I grew up on a farm in Iowa, when some farms were still the old agrarian model -- a family operation, a place to raise children (the Amish and Mennonites still adhere to this view) and live, depending more on what was raised on the farm than what could be purchased with the cash crops, and depending on skill and available resources than the pesticides, seeds, and fertilizers that could be bought.

What TV advertising and merchandising, so-called modern education, and local and federal governments have made of farming, today's agribusiness, is an entirely "formal" economy function.

I am not a part of a minority race, though growing up on a farm is, I contend, a minority culture. There are many of various races I respect and work with; also many I don't trust and avoid. I think of myself as more culturally aware than racially aware. There are those that are prone to violence, aggression, and hate, and I tend to avoid them, whatever culture or race in their background.

Walking Away

I think the observation Demi W makes about leaving urban existence for an economic environment less entrenched in the formal economy is reasonable, and applies to all people trying to "escape".
In the end, I think that it is going to be hard for ethnic minorities to go off to some rural area or small town and feel accepted, especially during a crisis, because, from experience, I tried rural living in South Carolina,for a few years and I by no means felt "welcomed" at any point or time.

Any community, like any family, is aware that some outsiders mean them harm. When their history of outsiders includes arrogance, disdain, disrespect for custom, or criminal acts -- they tend to regard outsiders as potential threats. Where the entire history is that outsiders have brought resources of help, growth of the community, and security -- they will be welcoming until the community notices problems.

Rural towns and areas have seen their share of predators, of government programs and marketing ploys that have cost people and families, sometimes dearly. In the South, the legacy of the post-Civil War era of occupation and exploitation by "Northerners" is still a potent force, especially in communities but lightly touched by the flows of cash and excess of modern education, modern marketing, and modern "development".

Walk away -- from cultural baggage

One big problem is cultural baggage. The way you have lived, the rules and preferences that have given one comfort and security. The rituals and celebrations you observe, the values of what is good and what is preferred, the shared history with your community. Culture. This is baggage that hinds you into a community.

What TV sitcoms and marketing, what government programs, what job offers and other reasons stories of relocating assume, at bedrock, is that there is one, single culture that is "America".

While much is made of racial tension, my own observation is that the real problem is cultural tension. I have known too many people of various races that live comfortably within the dominant American culture to believe otherwise. It is the cultural differences, the clinging to beliefs and values from "the old country" or imagined by demagogues that keep people apart.

In the traditional, historical form of marriage within the Christian community, where the husband is the head of the household and the wife is subservient to the leadership of her husband, each new bride will face this kind of cultural shock. She will face having to replace all she knows of right and wrong, of who is in authority, of her duties and loyalties, as she leaves life in her father's home and makes a new home for her husband. The wise and caring husband faces a dauntingly similar task, of reconsidering all of his own cultural identity in terms of being part of a family and no longer of his parent's family, of being responsible for nurturing his wife and children to come. Both assume new identities within their community, no longer just a mere adult, but now a family, a couple recognized in a community event, a wedding.

**Given data**
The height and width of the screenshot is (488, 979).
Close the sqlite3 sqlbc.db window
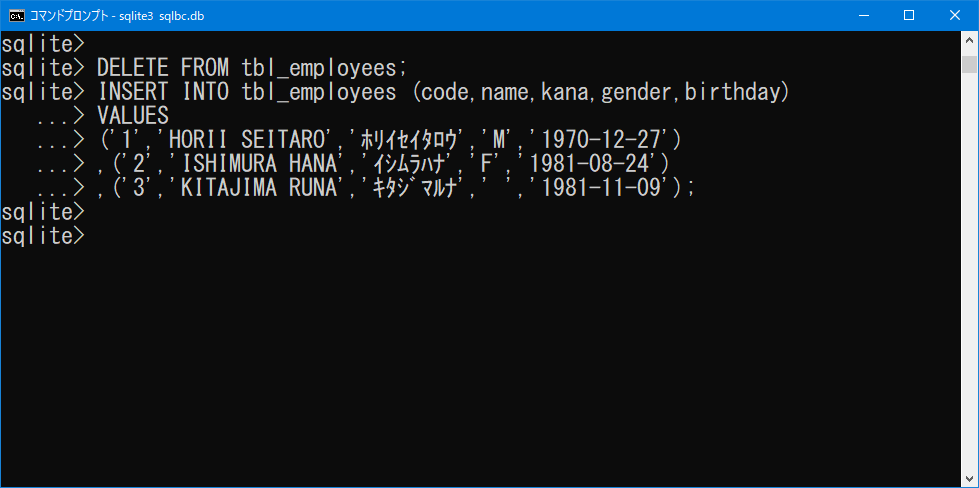click(955, 16)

**Directions**
1. The essay on rural life and cultural baggage lists what a community's history of outsiders may include that leads it to see outsiders as potential threats. Name each of these.
2. Answer these questions from the essay on rural life and cultural baggage:
(a) In which state did the writer grow up on a farm?
(b) Where did the writer try rural living for a few years?
(c) What does the writer see as the real problem, rather than racial tension?
3. Transcribe the part of the essay on rural life and cultural baggage from "I think the" up to and including "point or time.".

**Answers for the exercise**
1.
- Arrogance
- Disdain
- Disrespect for custom
- Criminal acts

2.
(a) Iowa
(b) South Carolina
(c) Cultural tension

3.
I think the observation Demi W makes about leaving urban existence for an economic environment less entrenched in the formal economy is reasonable, and applies to all people trying to "escape".
In the end, I think that it is going to be hard for ethnic minorities to go off to some rural area or small town and feel accepted, especially during a crisis, because, from experience, I tried rural living in South Carolina,for a few years and I by no means felt "welcomed" at any point or time.